-- BEGIN PASSAGE PROVIDED --

To recap briefly, when we first became Ligand shareholders last year our thesis
was similar to that driving our Nabi investment: Ligand was an asset-rich
company with value substantially above what Wall Street was giving it credit
for, but the value of its assets was obscured by poor management and imprudent
capital allocation decisions. When we concluded that it was highly unlikely that
these values would ever be realized under existing management and Ligand's
business plan, and that there was indeed a substantial risk that continued cash
burn might eventually force management to sell off the company's valuable assets
at fire sale prices, we demanded that Ligand immediately initiate a process to
maximize shareholder value. The result is striking: the stock is up by 30% since
we became involved; just last week Ligand announced the sales of its two
commercial operations at extremely attractive prices; and the company has never
been in a stronger financial position, nor had a more exciting future. Due to
our direct and substantial involvement in the value maximization process,
significant cash should be returned to Ligand's shareholders shortly, and the
prospects for the "new" company's remaining R&D pipeline and partnered products
is tremendously exciting. Mr. McLain should also note that while the scientific
staff at Ligand is intact, former CEO David Robinson resigned in July.

I am confident that any Ligand board member will agree that while, like you,
Ligand was initially resistant to our demands, the result is: 1) that
undertaking a process to maximize shareholder values was unequivocally the right
thing to do, 2) that Third Point was interested in maximizing value for all
shareholders, but very open-minded about how to get there, 3) that we have added
tremendous value to the maximization process, strategically, scientifically and
financially, and 4) that Third Point's representatives constituted a minority of
the board but were able to work constructively with the other board members to
achieve an impressive result. We are confident that Ligand's other large
shareholders would agree with all of these points as well. As we have discussed
with your investment bankers, we believe that we would add significantly to
Nabi's value maximization process as well, and we are willing to work
constructively with you to create the greatest long-term value for all of Nabi's
shareholders. And to clear up any misconceptions, we are absolutely not
demanding that Nabi be sold at any price. If an outright





Board of Directors
NABI Biopharmaceuticals
September 14, 2006
Page 4


sale of the Company would yield the highest net present value to Nabi
shareholders, then an outright sale would clearly be the proper course of
action. However, if the market is willing to pay top dollar for Nabi's marketed
products, but is not willing to pay full value for Nabi's tremendous pipeline
potential, for instance, and we can instead create greater risk-adjusted value
for shareholders by partnering out NicVax, StaphVAX, etc., then we would be
supportive of that strategy. We believe that the Company should be creative and
flexible in realizing the greatest risk-adjusted net present values for the
Company's owners in whatever form that takes.

-- END PASSAGE PROVIDED --
-- BEGIN GIVEN MATERIAL --

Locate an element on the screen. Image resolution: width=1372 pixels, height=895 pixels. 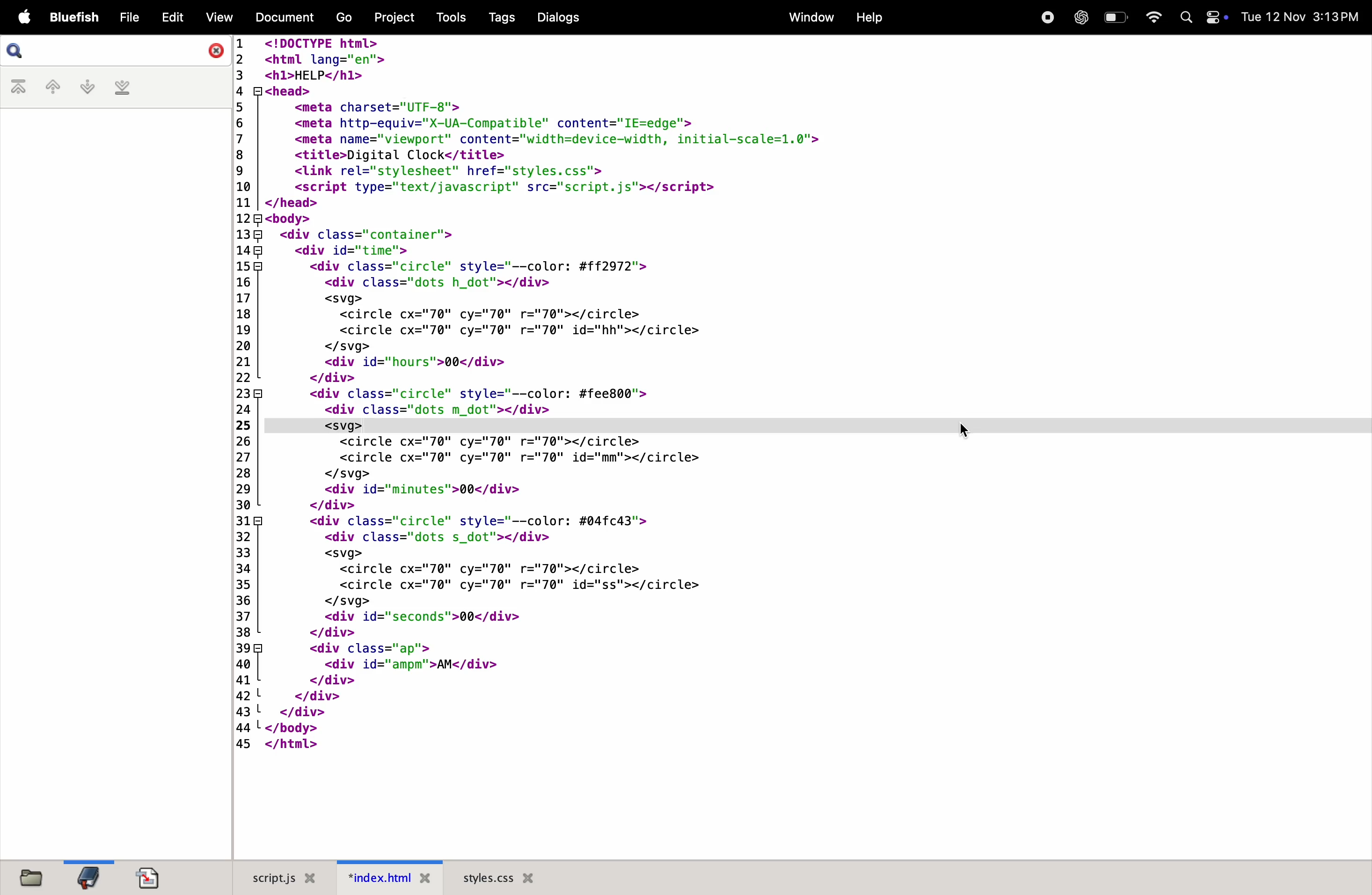
code using html, css, javascript to build a digital clock. The code contains <head> that has a <title> <link> and <script type>. <Body> contains different <id> and <class> is located at coordinates (799, 447).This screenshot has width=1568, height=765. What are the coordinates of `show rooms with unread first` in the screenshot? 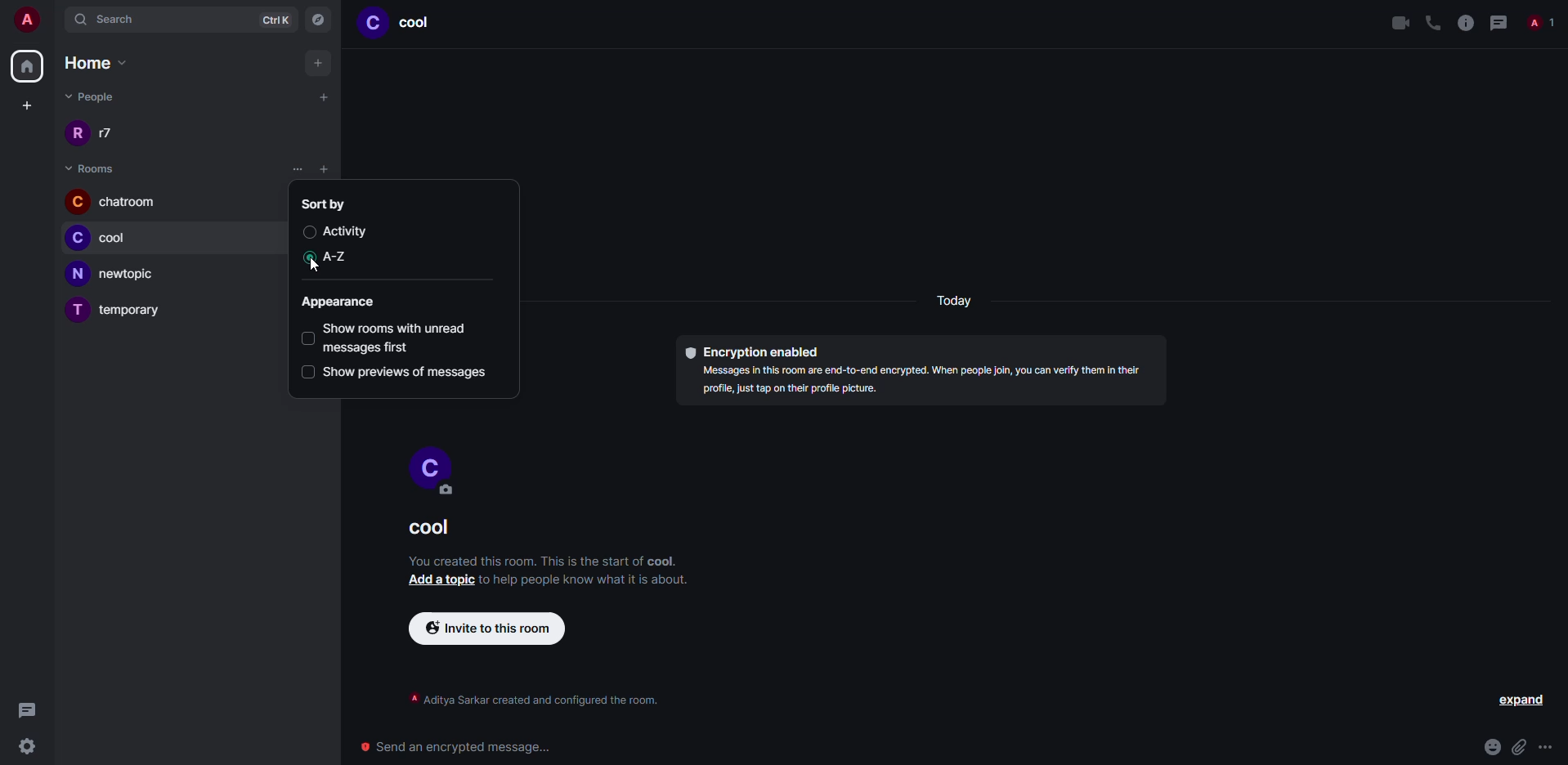 It's located at (403, 335).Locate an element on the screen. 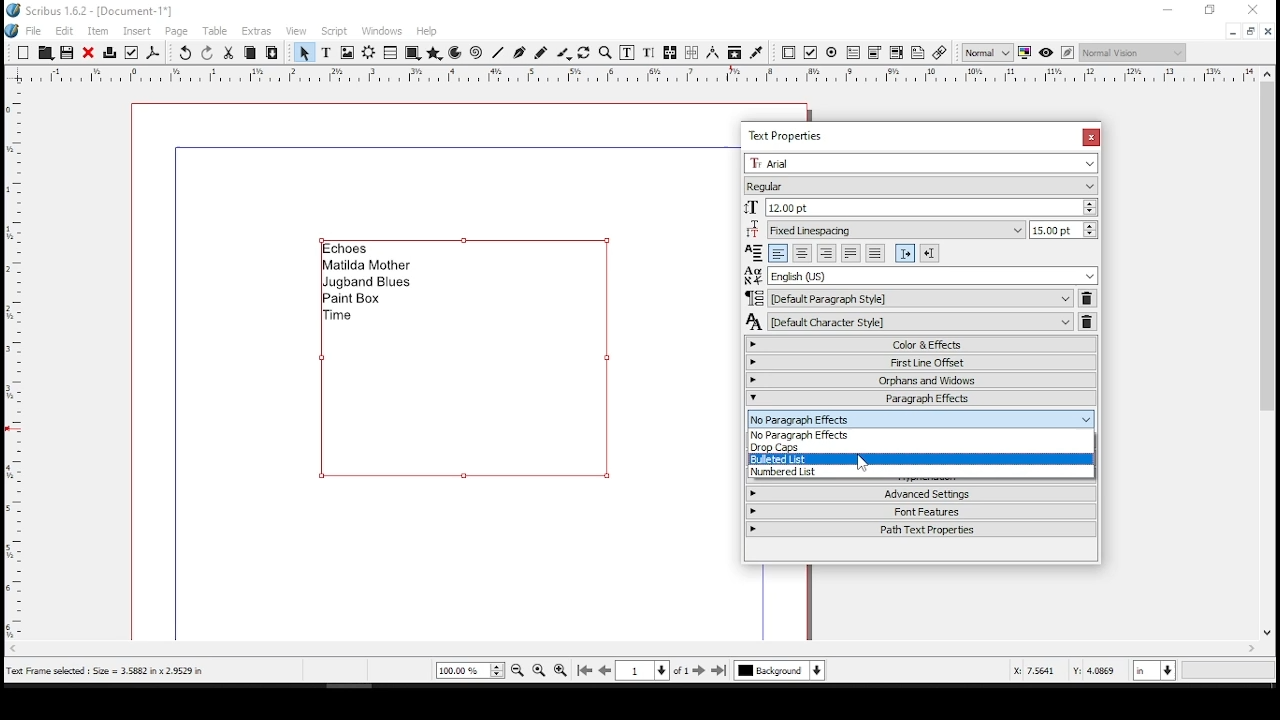 The height and width of the screenshot is (720, 1280). measurements is located at coordinates (712, 53).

-- END GIVEN MATERIAL --

DIRECTIONS:
Answer these questions about the letter to Nabi's board:
(a) By what percentage has Ligand's stock risen since the writer's firm became involved?
(b) Who resigned from Ligand in July?
(c) Which two Nabi products does the letter name as candidates for partnering out?
The lines above were drawn from a separate source.

THE REPLY:
(a) 30%.
(b) Former CEO David Robinson.
(c) NicVax and StaphVAX.